Atomic Edge analysis of CVE-2026-22357:
The Link Whisper Free WordPress plugin, versions up to and including 0.9.0, contains a reflected cross-site scripting (XSS) vulnerability. This flaw exists in the plugin’s AI subscription management interface due to insufficient output escaping. The vulnerability allows unauthenticated attackers to inject arbitrary JavaScript, which executes in the context of a victim’s browser session. The CVSS score of 6.1 reflects a medium-severity impact requiring user interaction for successful exploitation.

Root Cause:
The vulnerability originates in the `link-whisper/core/Wpil/Settings.php` file. Atomic Edge research identified multiple instances where user-controlled variables are directly echoed into HTML output without proper escaping. Specifically, the `$ai_id` variable on line 1222, the `$sub->subscription_id` variable on the same line, and the `$sub->title` variable on line 2096 are all output without using the `esc_attr()` or `esc_html()` WordPress security functions. These variables are populated from user-supplied data processed by the plugin’s REST API endpoint in `Wpil/Rest.php`.

Exploitation:
An attacker can exploit this vulnerability by crafting a malicious link containing JavaScript payloads in the `ai_id` or `subscription_id` parameters. The attack targets the `/wp-admin/admin.php?page=link_whisper_ai_subscription` administrative page. When a logged-in WordPress administrator clicks the malicious link, the payload executes in the context of their session. The payload could steal session cookies, perform actions on behalf of the user, or deface the administrative interface.

Patch Analysis:
The patch in version 0.9.1 adds proper output escaping to all identified vulnerable locations. On line 1222 of `Settings.php`, the patch wraps `$ai_id` and `$sub->subscription_id` with `esc_attr()`. On line 2096, the patch adds a check for `isset($sub->title)` before output and wraps the variable with `esc_html()`. Additional security improvements include adding `esc_url()` to admin URL outputs on lines 644 and 2111, and casting the `$credits` variable to integers before output on lines 644, 1001, 1027, and 2074. The patch also improves input validation in `Wpil/Rest.php` by adding regular expression validation for the `token` and `user_id` parameters.

Impact:
Successful exploitation allows attackers to execute arbitrary JavaScript in the victim’s browser.
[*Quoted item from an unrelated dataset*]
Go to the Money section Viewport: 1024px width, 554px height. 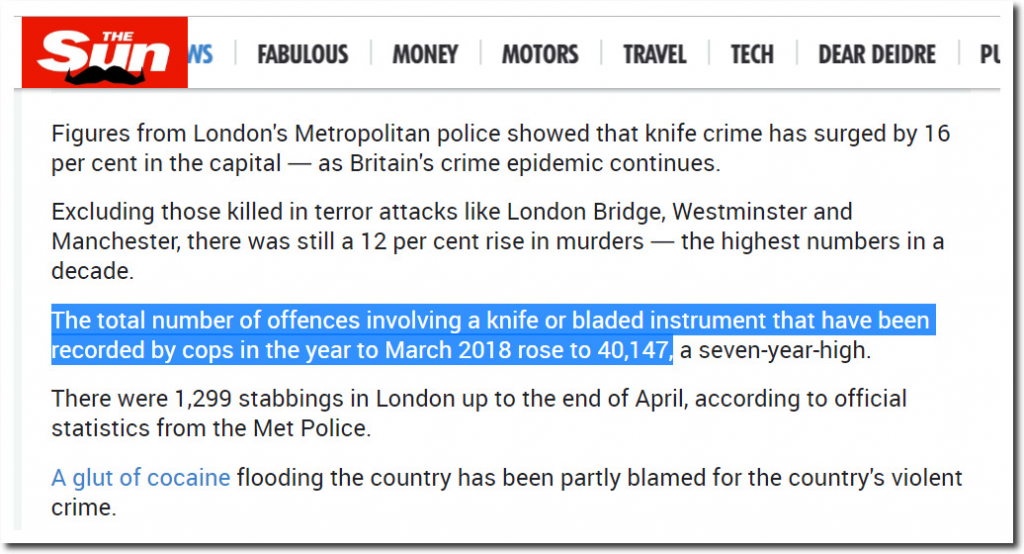tap(425, 53)
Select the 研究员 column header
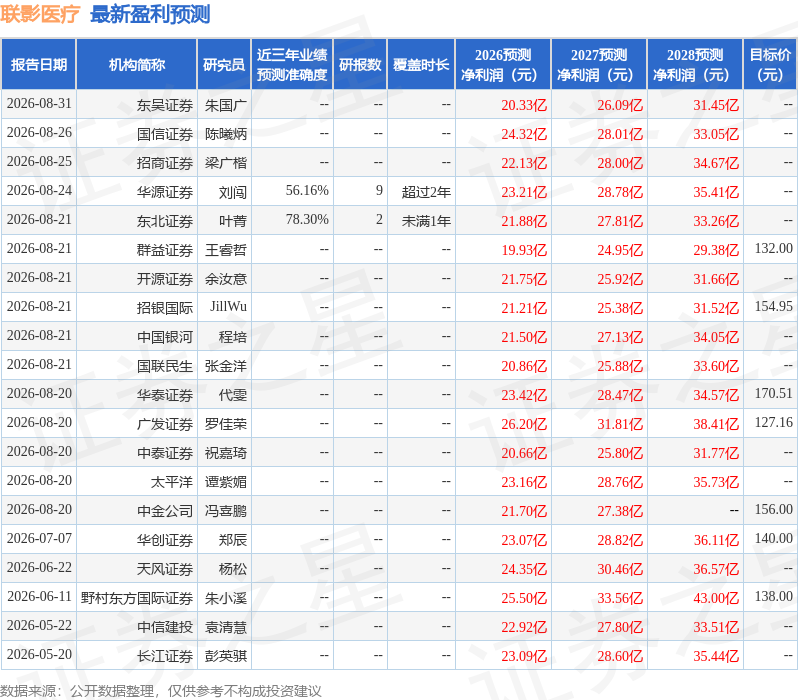The image size is (798, 700). (x=224, y=65)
This can lead to session hijacking of WordPress administrators, enabling complete site compromise. Attackers could create new administrator accounts, modify plugin settings, inject backdoors, or redirect site visitors to malicious domains. The reflected nature requires social engineering to trick users into clicking a malicious link, but the impact is significant given the administrative context.